Where to start

20.12.2004
Von Frank Hayes

Ready for 2005? It"s shaping up as a year for innovation -- and uncomfortable decisions. Things are changing. IBM Corp. is dropping out of the PC business. Oracle Corp. is swallowing PeopleSoft Inc. Outsourcing, offshore and otherwise, looms large as an option -- or maybe a requirement. Sarbanes-Oxley and HIPAA, grids and Linux, wireless and RFID all require corporate IT to bite the bullet, make choices and then move forward to do new things.

We"ve put these decisions off for years. We can"t any longer. But how to make those choices? Start with the filter IBM used in deciding to sell its PC line: innovations vs. commodities.

PCs are commodities. That means it"s hard to differentiate products, so competition is fierce and return on investment is low. True, IBM ThinkPad laptops have a reputation for innovation in design. But IBM decided that innovation couldn"t add enough to a ThinkPad"s price to make the business worth keeping.

So how does an IBM competitor like Dell Inc. stay afloat? By pouring the innovation into its manufacturing and marketing processes, not just into its products. That"s why Dell will still be in the PC business in 2005 and IBM won"t.

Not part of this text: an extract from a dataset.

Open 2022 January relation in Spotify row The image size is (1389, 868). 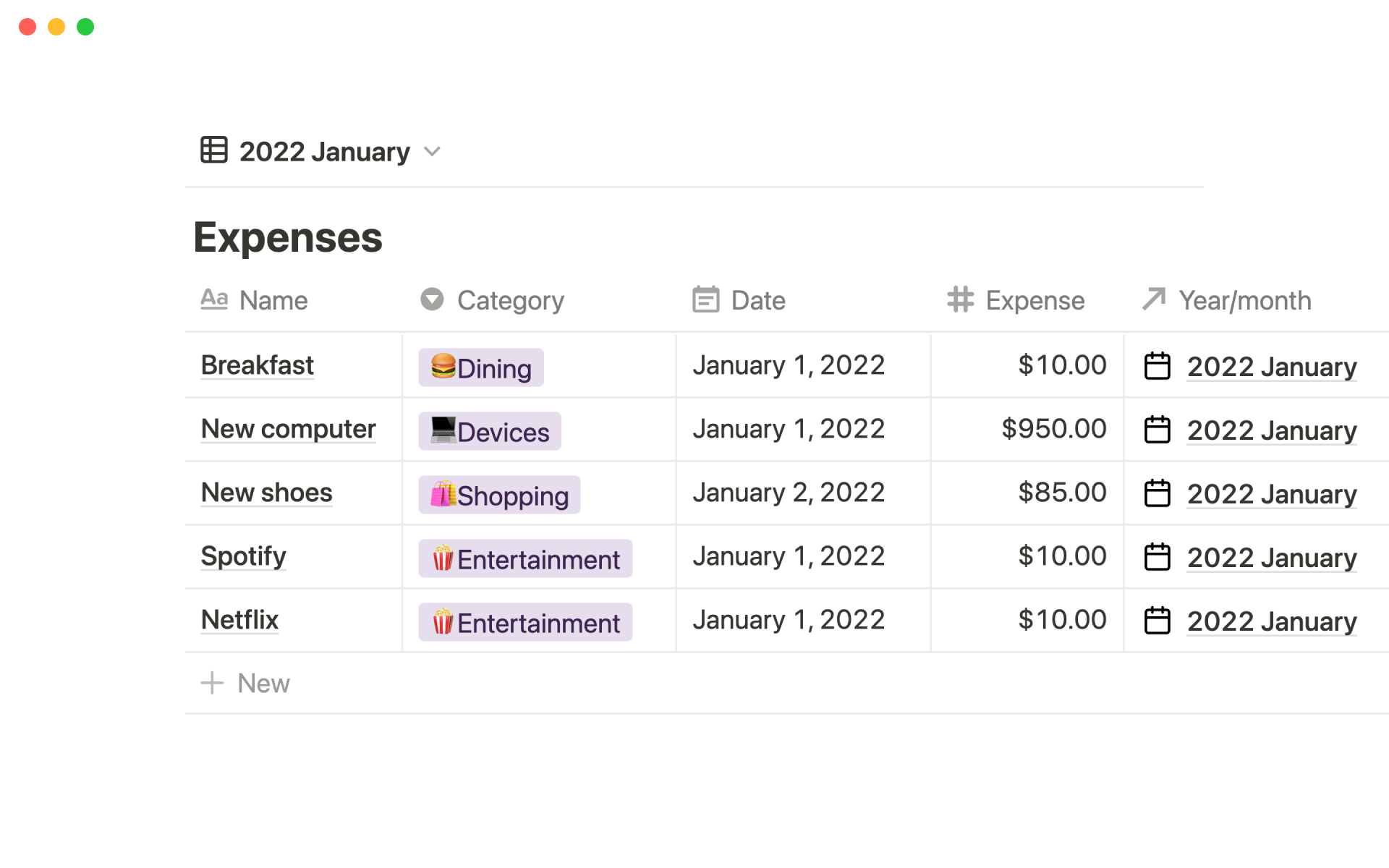pos(1271,557)
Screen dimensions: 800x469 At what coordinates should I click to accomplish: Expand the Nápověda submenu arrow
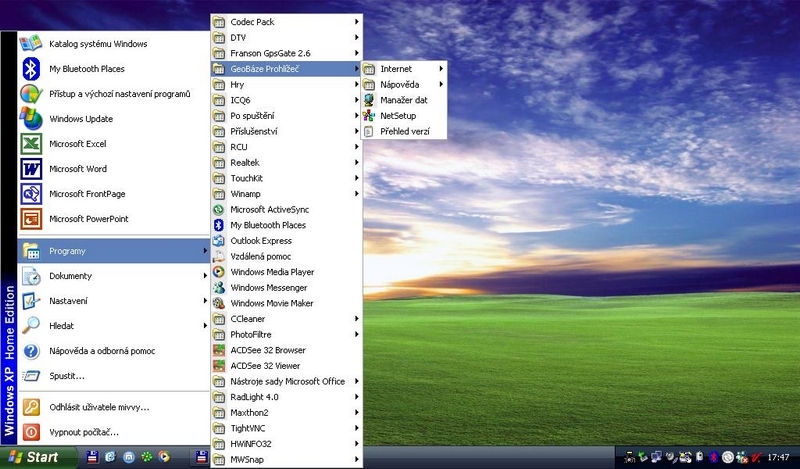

The day after IBM said it will sell its PC business to Chinese vendor Lenovo Group Ltd., PalmSource Inc. -- which makes the operating system for Palm handhelds -- announced it"s buying China MobileSoft, which makes a version of Linux for cell phones. PalmSource also said it will turn Palm OS into a layer on top of Linux. That makes sense. Operating systems are now commodities. PalmSource doesn"t want to invest in a low-return commodity business.

But PalmSource does want to keep control of that high-value Palm OS layer. That"s where the innovation is. And innovation is where the money is in 2005.

The fact that operating systems are commodities also explains why Microsoft keeps trying to climb up to innovation-oriented layers like business intelligence and Internet search. Monopoly Microsoft may thumb its nose at antitrust regulators, but it can"t finesse the relentless pressure of commoditization.

Why has Oracle gone after PeopleSoft? Because relational databases -- still Oracle"s core business -- are commodities too. Sure, there"s some innovation, but mostly a database is a database. Lots of PeopleSoft customers use databases from IBM, Microsoft Corp. and other vendors. Oracle wants those customers. And buying the enterprise application out from under those customers looks to Oracle like a good way to capture them.

Oracle may also genuinely want to leverage the innovation that"s in PeopleSoft"s applications. Only time will tell whether that"s true.

What do we learn from all this? The same things that drive these vendors will drive our decisions in 2005.

What should we outsource? The low-return commodity work, obviously. Unless, like Dell, we can find innovative ways to do that work to create a competitive advantage. If we get a higher return from doing it in-house, then we should keep it in-house.

How do we handle regulatory requirements like Sarbanes-Oxley and HIPAA? The first step is meeting the deadlines. But after that, what? If cranking out that data is a commodity process, we should find the cheapest way to deal with it. But if we can provide insight to business-siders for boosting the top or bottom lines, we should invest more in that kind of data collection.

On-demand IT provisioning makes sense if computing and storage are commodities to us -- but not if we can find innovative ways to leverage those elements for business advantage. Going with Linux might make sense, but not if there are special, innovative ways that we"re using Windows or Unix. Wireless and RFID may be commodities or innovation points, depending on what we need and how we use them.

Yes, 2005 will be a year for innovation. But deciding what"s ripe for innovation and what"s a commodity -- that"s the decision we"ll have to tackle first.